_ACTIVITIES_:
1. Transcribe the portion of the football report card between "Running Backs: You" and "was actually done.", inclusive.
2. In the football report card, which offensive lineman left the Kansas State game early with a leg injury?
3. Take the football report card further, continuing on from its final paragraph about the offensive line.

_PROVIDED PASSAGE_:
►

This particular professor doesn’t hand out many failing grades, but the quarterback position indubitably earned one with its play against Kansas State. At the opposite end of the grade distribution is the offensive line, which yet again played winning football. Can Jared Kaster throw? Can Le’Raven Clark catch?
Quarterbacks: The strength of Kansas State’s defense is against the run rather than the pass, but Davis Webb made KSU’s defensive backs look like All Pros. His four interceptions, the first of which foiled an excellent opening drive, were the most obvious problem, but his general inaccuracy was just as damaging. Sadly, Webb’s play is deteriorating rather than improving. Patrick Mahomes completed five of seven passes in mop-up duty and looked pretty good, but it was a drop in the bucket of ineptitude.
Running Backs: You have to feel a bit for Deandre Washington. He is this team’s best offensive weapon yet did not carry the ball after the midway point of the second quarter. At that time he had seven carries for 27 yards against perhaps the best rushing defense in the Big 12. Sprinkled among those runs were three or four beauties. Bottom line: there was no excuse for not feeding him the rock much more than was actually done.
Receivers: Frankly, this group was a mess. Red Raider receivers, led by Jakeem Grant, Reggie Davis and D.J. Polite-Bray dropped a plethora of passes, with Polite-Bray muffing an easy touchdown that could have put Tech back in the game. As of this point, the only reliable receivers on the roster are Bradley Marquez and Dylan Cantrell. One positive development was Ian Sadler’s three catches for 21 yards. He appears to have escaped the doghouse after dropping a critical pass against UTEP in game two.
Offensive Line: Lost in the general debacle is the fact that Tech’s offensive line, yet again, performed admirably. Webb’s failures cannot be blamed on poor protection because he was rarely molested in the pocket. KSU’s only sack came on the final drive when Ryan Mueller schooled redshirt freshman Josh Outlaw and pounded Pat Mahomes. Run blocking (what we saw of it) was quite strong. And it should be noted that the line played almost the entire game without Alfredo Morales who left early with a leg injury. Penalties—of course—remain a problem, particularly for Reshod Fortenberry and Baylen Brown.

◄

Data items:

►

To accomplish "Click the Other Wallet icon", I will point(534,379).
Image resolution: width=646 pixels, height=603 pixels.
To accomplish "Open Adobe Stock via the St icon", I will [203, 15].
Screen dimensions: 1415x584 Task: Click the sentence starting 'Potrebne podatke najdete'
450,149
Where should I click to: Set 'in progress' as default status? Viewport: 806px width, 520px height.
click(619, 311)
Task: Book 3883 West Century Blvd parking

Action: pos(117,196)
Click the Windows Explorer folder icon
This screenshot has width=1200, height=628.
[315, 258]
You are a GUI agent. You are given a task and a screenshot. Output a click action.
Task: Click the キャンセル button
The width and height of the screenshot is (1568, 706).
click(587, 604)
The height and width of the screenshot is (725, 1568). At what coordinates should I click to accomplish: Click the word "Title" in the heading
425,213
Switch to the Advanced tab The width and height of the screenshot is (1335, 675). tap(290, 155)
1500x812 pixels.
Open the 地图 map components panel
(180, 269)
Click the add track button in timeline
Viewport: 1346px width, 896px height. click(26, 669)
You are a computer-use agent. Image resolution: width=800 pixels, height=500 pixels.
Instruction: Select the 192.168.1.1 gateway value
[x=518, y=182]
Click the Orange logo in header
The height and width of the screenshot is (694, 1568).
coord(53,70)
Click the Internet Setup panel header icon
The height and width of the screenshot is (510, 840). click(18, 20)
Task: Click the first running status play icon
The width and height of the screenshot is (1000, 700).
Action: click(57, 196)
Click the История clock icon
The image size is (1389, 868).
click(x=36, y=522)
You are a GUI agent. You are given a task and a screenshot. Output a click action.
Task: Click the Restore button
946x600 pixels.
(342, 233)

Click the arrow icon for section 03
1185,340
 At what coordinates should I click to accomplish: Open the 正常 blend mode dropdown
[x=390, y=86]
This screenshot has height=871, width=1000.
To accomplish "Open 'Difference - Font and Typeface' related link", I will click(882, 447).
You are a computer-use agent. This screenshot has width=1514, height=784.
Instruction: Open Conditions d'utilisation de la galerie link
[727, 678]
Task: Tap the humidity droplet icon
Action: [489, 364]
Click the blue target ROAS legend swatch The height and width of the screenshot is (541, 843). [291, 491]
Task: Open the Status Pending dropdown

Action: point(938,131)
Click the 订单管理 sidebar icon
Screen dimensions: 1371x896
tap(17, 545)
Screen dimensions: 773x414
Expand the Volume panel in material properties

◄

_ANSWERS BY ITEM_:
1.
Running Backs: You have to feel a bit for Deandre Washington. He is this team’s best offensive weapon yet did not carry the ball after the midway point of the second quarter. At that time he had seven carries for 27 yards against perhaps the best rushing defense in the Big 12. Sprinkled among those runs were three or four beauties. Bottom line: there was no excuse for not feeding him the rock much more than was actually done.

2. Alfredo Morales

3.
Defensive Line: You’d never know it by looking at the score, but there were times when the d-line dominated, particularly with the pass rush. Branden Jackson hovered around Jake Waters for much of the evening and Rika Levi was a disruptive presence, even against the pass. Rush defense wasn’t quite so good, particularly against Waters who repeatedly found creases through the middle of Tech’s defense en route to 105 rushing yards. Still, this unit is playing much better under Mike Smith than it did under Matt Wallerstedt.
Linebackers: Five games into the season and Sam Eguavoen and Pete Robertson have finally awakened. Eguavoen had 10 tackles, two tackles for loss, and was a physical presence against the run. Robertson recorded a pair of sacks in addition to nine tackles. Coach Smith is still seeking productivity at the other two linebacker positions.
Secondary: For the second straight game Tech’s cornerbacks were exposed. Justis Nelson had a particularly awful night, getting scorched on a regular basis by Tyler Lockett and Curry Sexton. Nigel Bethel played some, but still does not look ready for Big 12 football. Safety play was not much better than cornerback play. Keenon Ward was a step slow against the read option, which is one reason Waters had so many explosive runs. J.J. Gaines continues to underwhelm, although he and Ward did team up for a forced fumble and fumble recovery. Tech could have used Josh Keys, who did not play.
Special Teams: Taylor Symmank did well both punting and faking the punt. The fake punt on the opening drive was a great call and was executed perfectly. Kickoff coverage was good, but penalties continue to nullify Tech’s return game. It has gotten to the point where if there is not a flag on a Tech return, you’re shocked.